» What this task involves: Reproduce word for word everything in the case study from "Because memory treatment" down to "have these concerns.".

Case Study - Page 2

Because memory treatment doesn't often follow a reimbursable diagnostic scheme, and because many older adults feel stigmatized by employing insurance benefits requiring a psychiatric diagnosis, many of my older clients choose to pay privately for memory-remediation therapy and prefer to think of it as educational assistance, or even expert coaching. My academic affiliation often makes it easier for me to engage with clients who have these concerns.

I told Steve I'd be glad to consult with him about his memory issues and explained what the ground rules would be if he were to come see me. He'd have to commit to at least seven, 50-minute, weekly sessions. In the first, I'd take a history of his memory lapses and administer a screening assessment. If I was concerned that he might have a memory disease, I'd refer him to a medical expert for follow-up. Either way, after the assessment, he and I would set up a six-session training schedule. Steve asserted that this was doable.

Assessment

The website www.positiveager.com/pa Resources.htm includes an assessment toolkit for clients with memory concerns, which are free downloads from the public domain. Using an assessment kit of this type can help you decide whether your client needs a referral to a specialist to rule out a memory disease, or whether memory counseling alone might meet his or her needs. Even if tests indicate the presence of Alzheimer's or some other form of dementia, good therapists will stay engaged with their clients. As therapists, we can provide educational materials, apply strategies to improve or maintain memory when possible, help them manage the consequences of memory disease, help clients plan for the future, and train current (or future) caregivers in skills that address the client's issues.

» Given data:
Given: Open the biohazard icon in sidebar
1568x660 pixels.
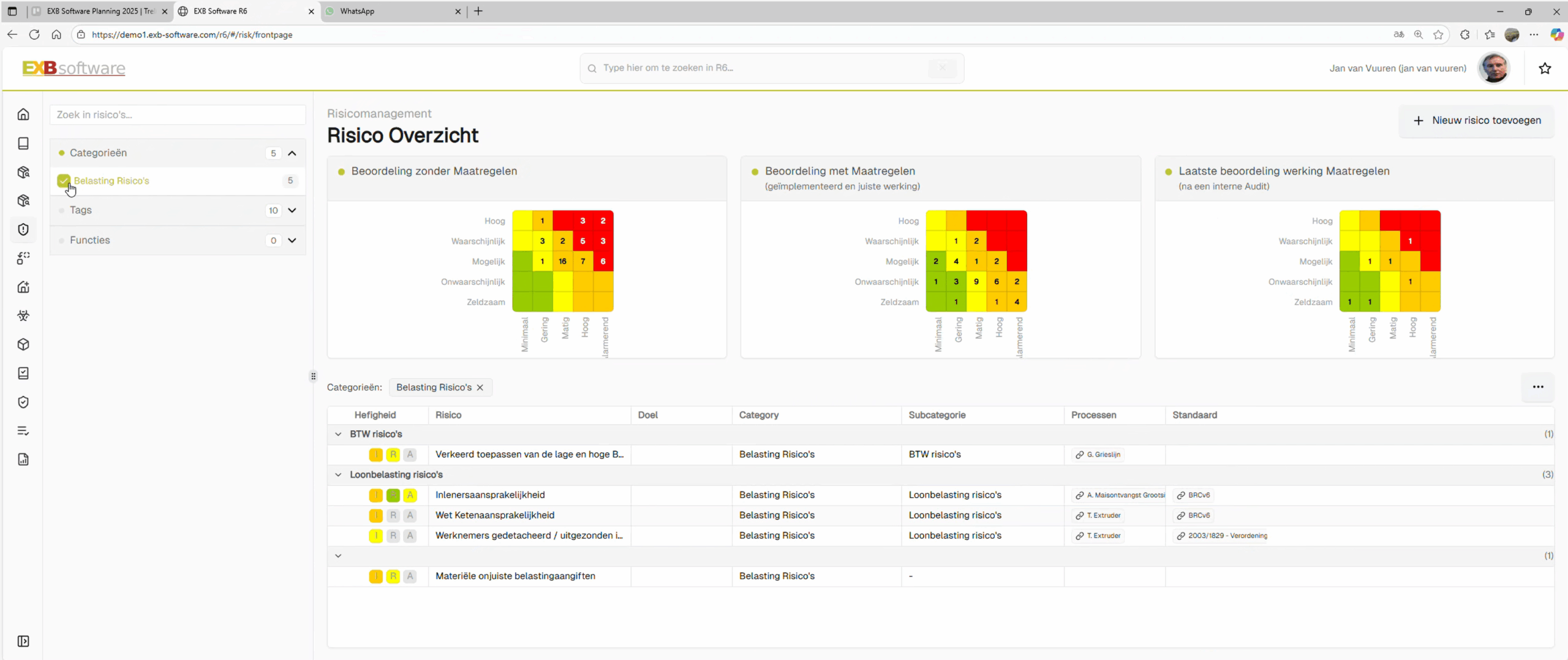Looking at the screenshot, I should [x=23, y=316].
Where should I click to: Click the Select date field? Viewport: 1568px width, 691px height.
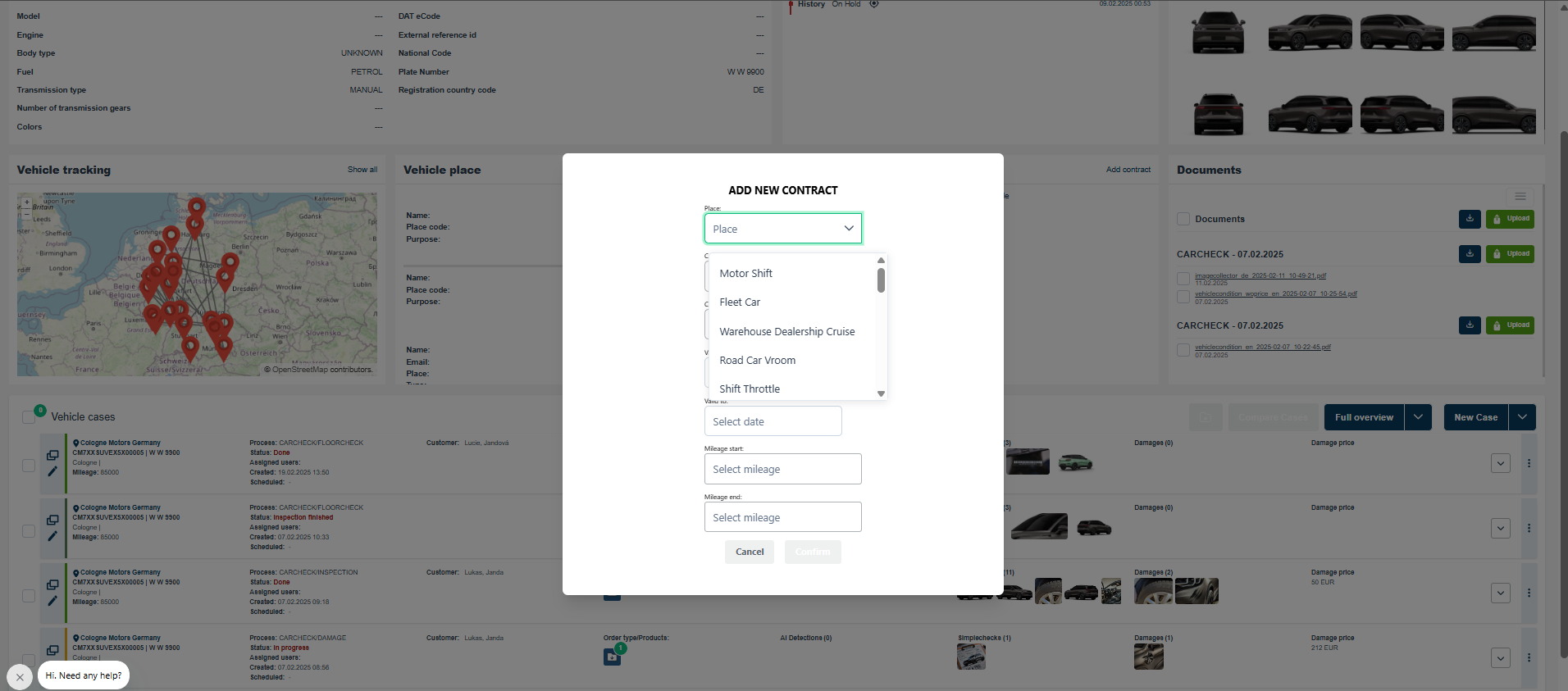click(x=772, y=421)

» Answer to this task:
Because memory treatment doesn't often follow a reimbursable diagnostic scheme, and because many older adults feel stigmatized by employing insurance benefits requiring a psychiatric diagnosis, many of my older clients choose to pay privately for memory-remediation therapy and prefer to think of it as educational assistance, or even expert coaching. My academic affiliation often makes it easier for me to engage with clients who have these concerns.